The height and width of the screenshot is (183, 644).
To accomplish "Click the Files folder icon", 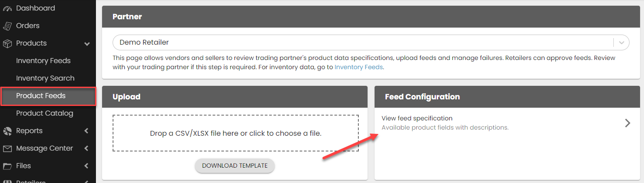I will tap(7, 166).
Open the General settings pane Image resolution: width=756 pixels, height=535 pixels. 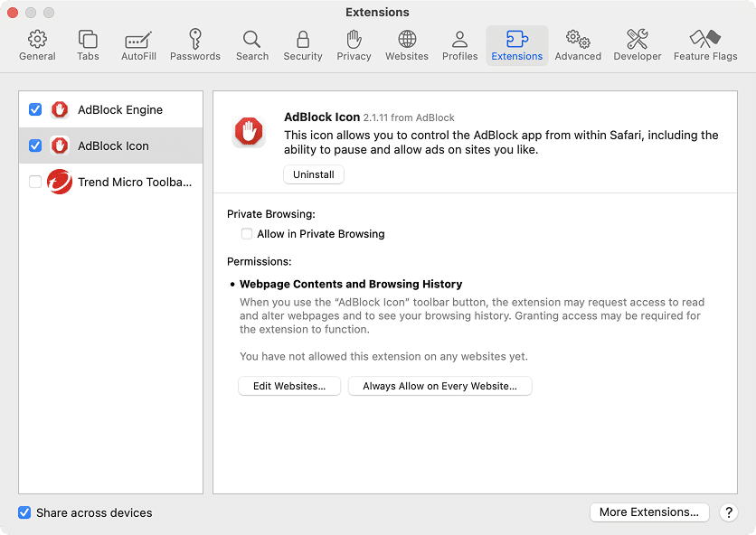pyautogui.click(x=37, y=43)
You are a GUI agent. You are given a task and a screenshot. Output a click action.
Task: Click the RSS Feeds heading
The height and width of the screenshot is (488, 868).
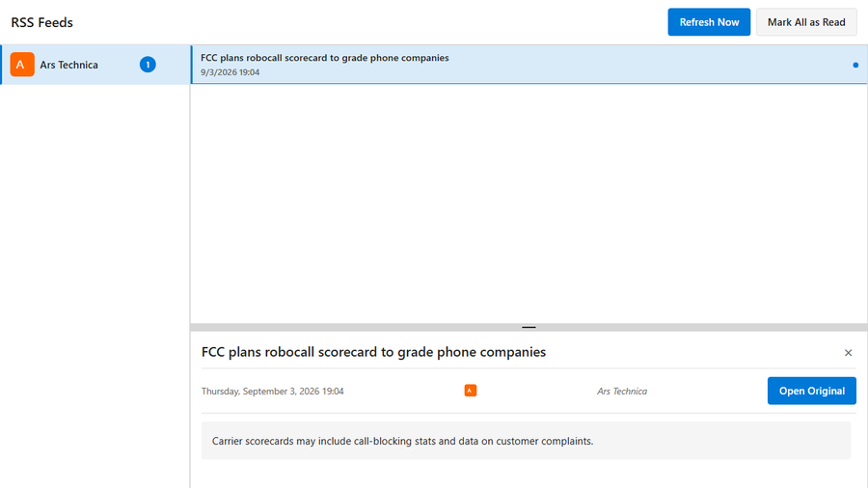(42, 23)
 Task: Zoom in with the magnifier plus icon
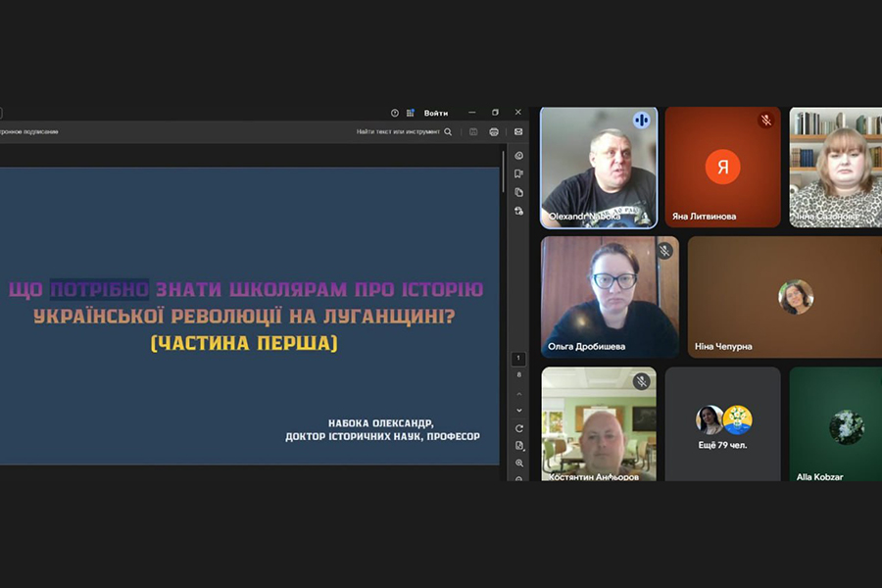(518, 463)
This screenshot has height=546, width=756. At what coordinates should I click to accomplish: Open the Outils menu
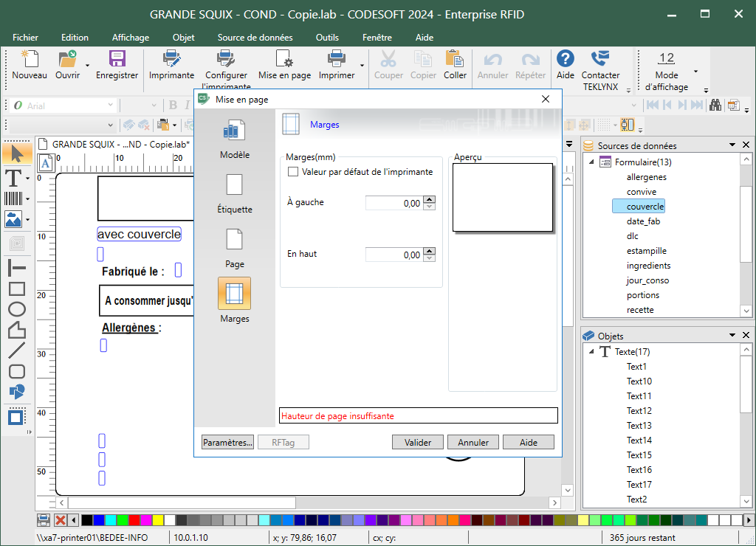pos(327,38)
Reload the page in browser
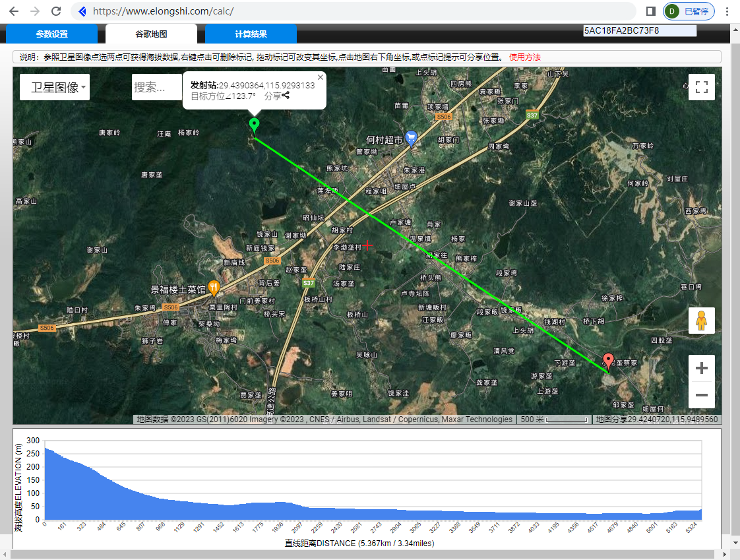Screen dimensions: 740x560 [x=56, y=11]
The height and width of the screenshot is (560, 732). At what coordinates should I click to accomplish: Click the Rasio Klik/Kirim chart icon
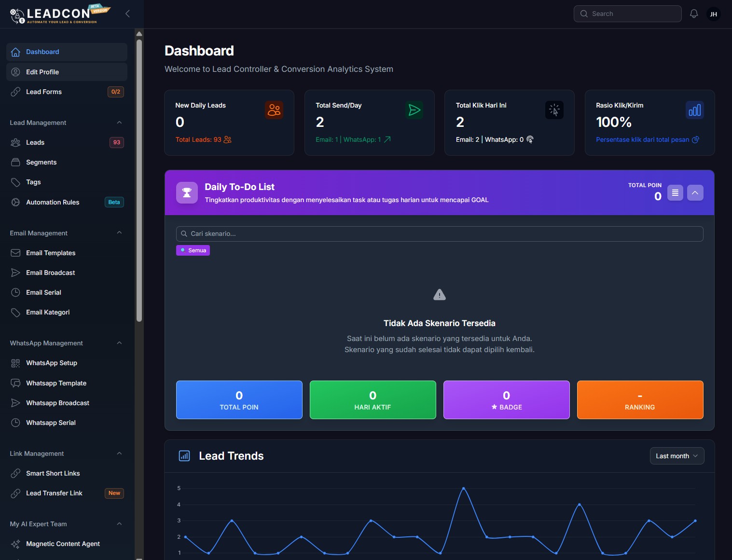coord(694,110)
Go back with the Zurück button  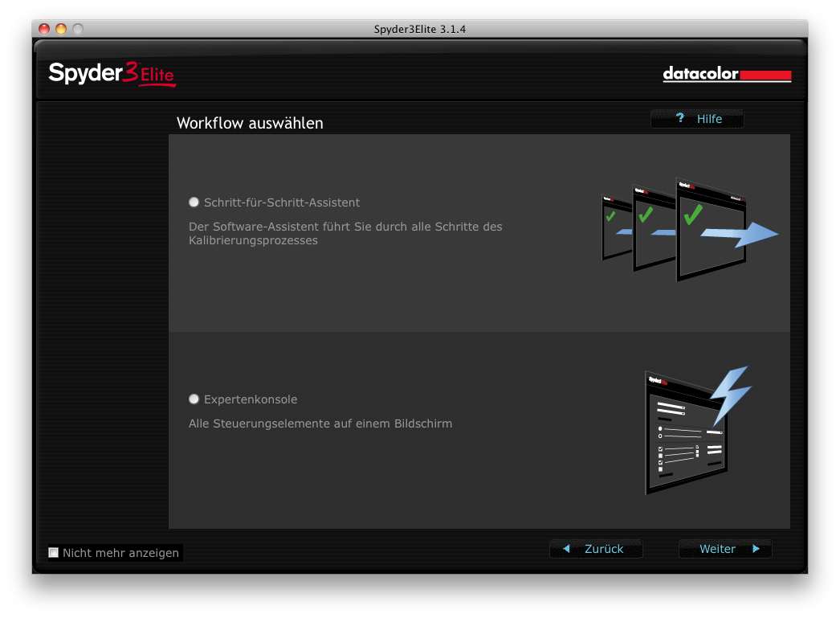(x=596, y=549)
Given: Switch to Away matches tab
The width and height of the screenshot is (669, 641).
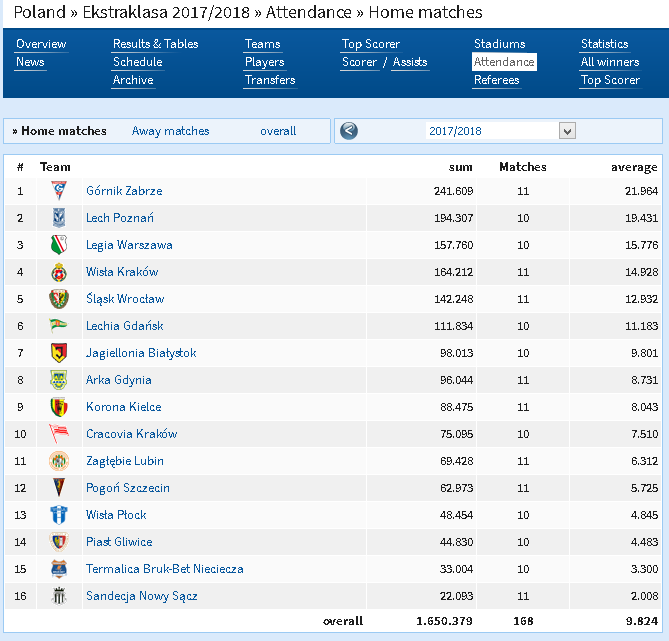Looking at the screenshot, I should [170, 131].
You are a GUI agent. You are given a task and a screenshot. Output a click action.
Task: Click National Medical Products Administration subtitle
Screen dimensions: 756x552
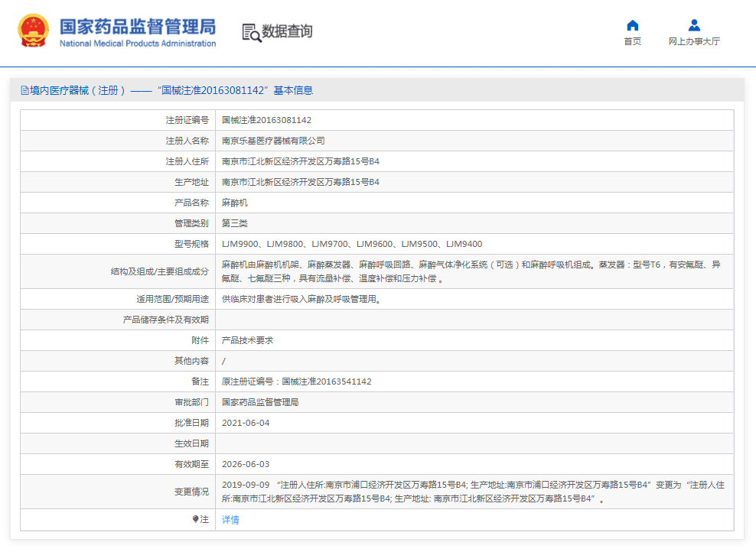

• • • • • • •

Leave out every picture, and copy exactly the lines from the line that contains "The width and" through the end of the material.

▶ [OUTPUT OF THE TASK]
The width and height of the screenshot is (669, 641).
Looking at the screenshot, I should [170, 131].
You are a GUI agent. You are given a task and a screenshot. Output a click action.
Task: Click National Medical Products Administration subtitle
Screen dimensions: 756x552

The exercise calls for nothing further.